In this case, American mythology.

Mythology is not about stories that no longer have meaning. Mythology explains our culture to us and illuminates who we are as a people. Modern fiction is able to reflect us inwardly as well as the stories of old did. Once I started watching Bourne as I would a movie of some ancient character, like an Odysseus, the story took on its real meaning.

Here is some background on the book series. There are 12 books in the Bourne series. The first three were written by Robert Ludlum. The remaining 9 were written by Eric van Lustbader.

The Bourne Identity, the first book, by Ludlum, was released in 1980. The background story included the crappy ending of the Viet Nam war, the Cold War and the assassin, Carlos the Fox. In 1988, a mini-series, starring Richard Chamberlain as Jason Bourne, aired. It was a 4 hour movie that followed the plot of the book very closely. There were no follow ups with The Bourne Supremacy or The Bourne Ultimatum.

Chamberlain, 54 at the time, was closer to the age range that a Jason Bourne would be as a world weary assassin who has forgotten who he is. That Bourne had an intellectual life. What his story has to say about the American consciousness at that time is this. We were embarrassed that the Viet Nam war had ended so badly, we were still involved in the Cold War and we were spooked by this assassin who could murder others without getting caught. Carlos made us feel like we were not in control of the world.

The world weary, middle aged Jason Bourne is like the hero Theseus in his middle age. The glory days are past. Now, like any middle aged man, he wakes up to find himself in unfamiliar surroundings at a loss as to how he got there and who is he anyway. Think about it. Aren’t the middle age crazies are a sort of amnesia? The middle aged man has questions about where his life went and what is he supposed to do with the rest of it? Ah yes, he must, once again, go on a hero’s journey because somewhere along the way of his life he misplaced himself.

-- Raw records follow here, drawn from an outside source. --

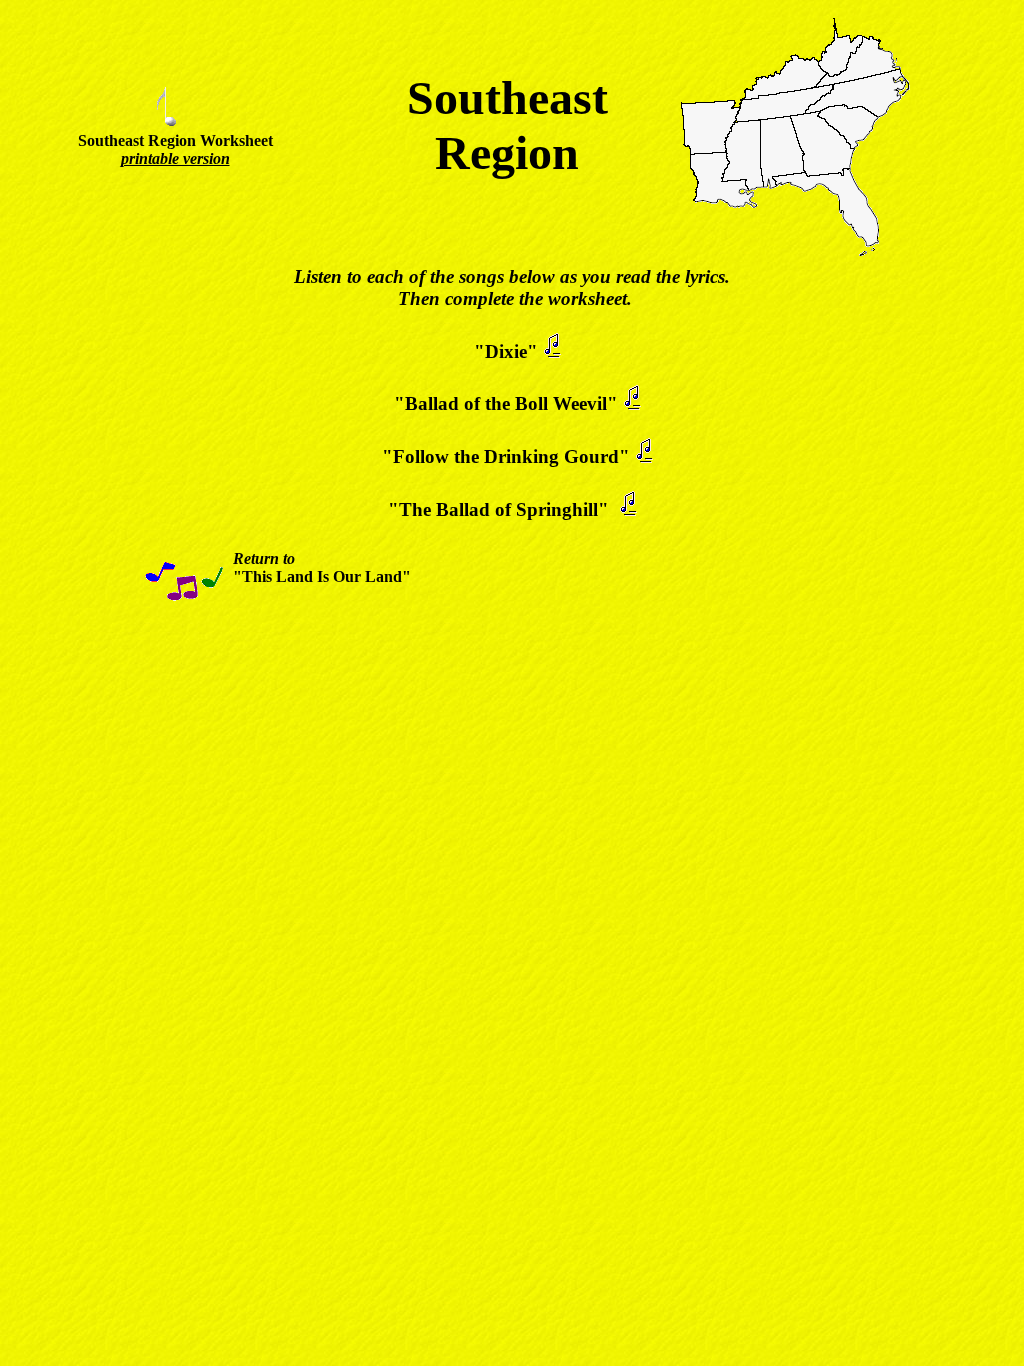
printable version (175, 158)
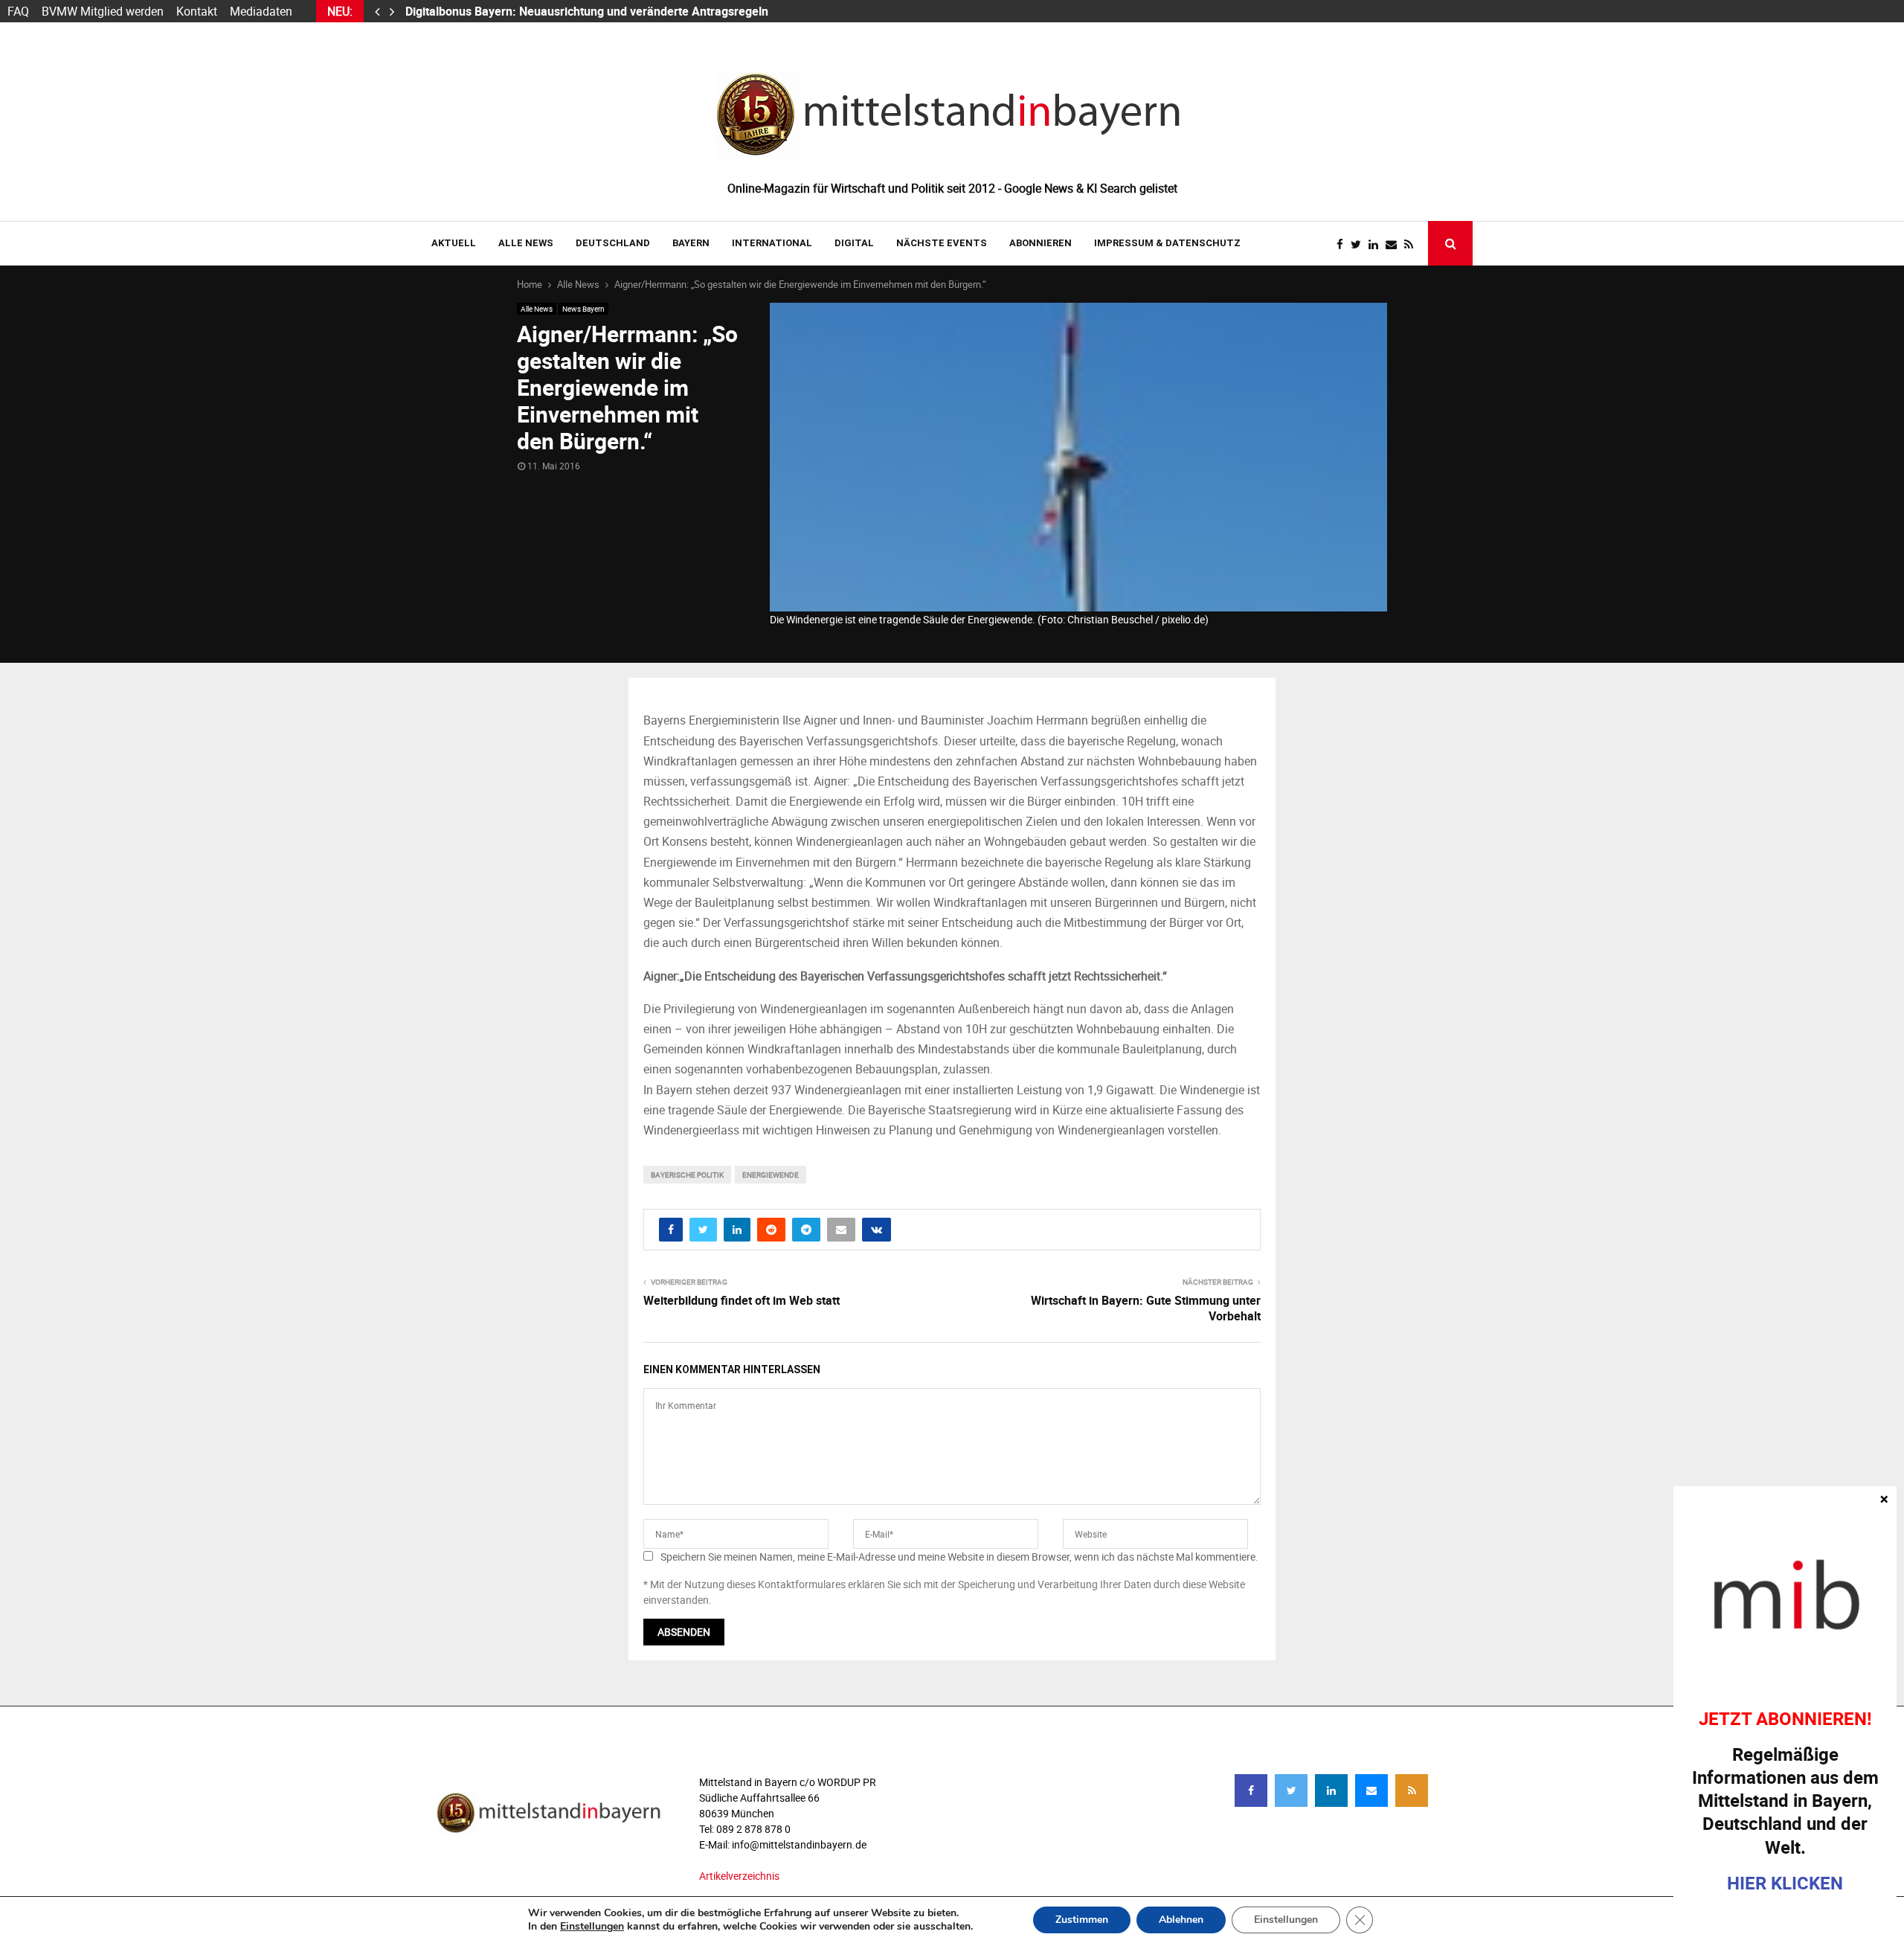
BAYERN (691, 242)
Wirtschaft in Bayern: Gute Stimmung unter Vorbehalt (1146, 1308)
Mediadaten (261, 11)
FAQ (18, 11)
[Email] (1395, 244)
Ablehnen (1181, 1920)
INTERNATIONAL (772, 242)
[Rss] (1412, 244)
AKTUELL (453, 242)
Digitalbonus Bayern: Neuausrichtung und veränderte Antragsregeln (588, 11)
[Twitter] (1359, 244)
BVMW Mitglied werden (103, 11)
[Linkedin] (1377, 244)
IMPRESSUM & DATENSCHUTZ (1167, 242)
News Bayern (583, 309)
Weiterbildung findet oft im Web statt (741, 1300)
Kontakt (196, 11)
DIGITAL (854, 242)
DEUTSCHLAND (613, 242)
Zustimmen (1081, 1920)
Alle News (525, 242)
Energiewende (770, 1174)
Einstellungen (592, 1926)
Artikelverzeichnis (739, 1876)
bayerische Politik (687, 1174)
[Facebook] (1344, 244)
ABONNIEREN (1040, 242)
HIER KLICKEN (1785, 1883)
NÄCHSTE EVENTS (941, 242)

This 1988 version is the one Boomers need to watch now.

The second rendition of the Bourne series has a background that is oh so post 9/11. The character is now played as a millennial, which is to say he’s a fast paced, automatically reactive character. He is all youth with no world weariness, no experience to draw on. He’s the young hero on his journey. This Bourne doesn’t wonder where time has gone, or who has he become. He wonders just who the hell he is, period.

Mythologically speaking, Bourne is the stand in for Americans. We wonder, who are we as a nation? We seem to have an amnesia about our past. Like the younger Bourne, we can’t see a future. Like the middle aged Bourne, we wonder how we lost our way. Have we become what we thought we would?

The younger Bourne will search for his “father” so that he can confront him. The older Bourne wants answers so that he can retire to safe waters. The younger Bourne, however, is a better model for us since we are a young nation. We are still in search of our identity.

The “father” figure in this movie is the CIA, in the person of Dr. Hirsch who trained Bourne. The CIA, then is the government stand in. It is out of control and drunk with its own power. The son, Bourne, is nothing more than a tool for this father. If need be, he can be eliminated. After all, the son himself eliminated in the name of the father. (Think Chris Kyle.)If he is willing to do unto others, then he must be willing to have it done to him. Or so the father rationalizes.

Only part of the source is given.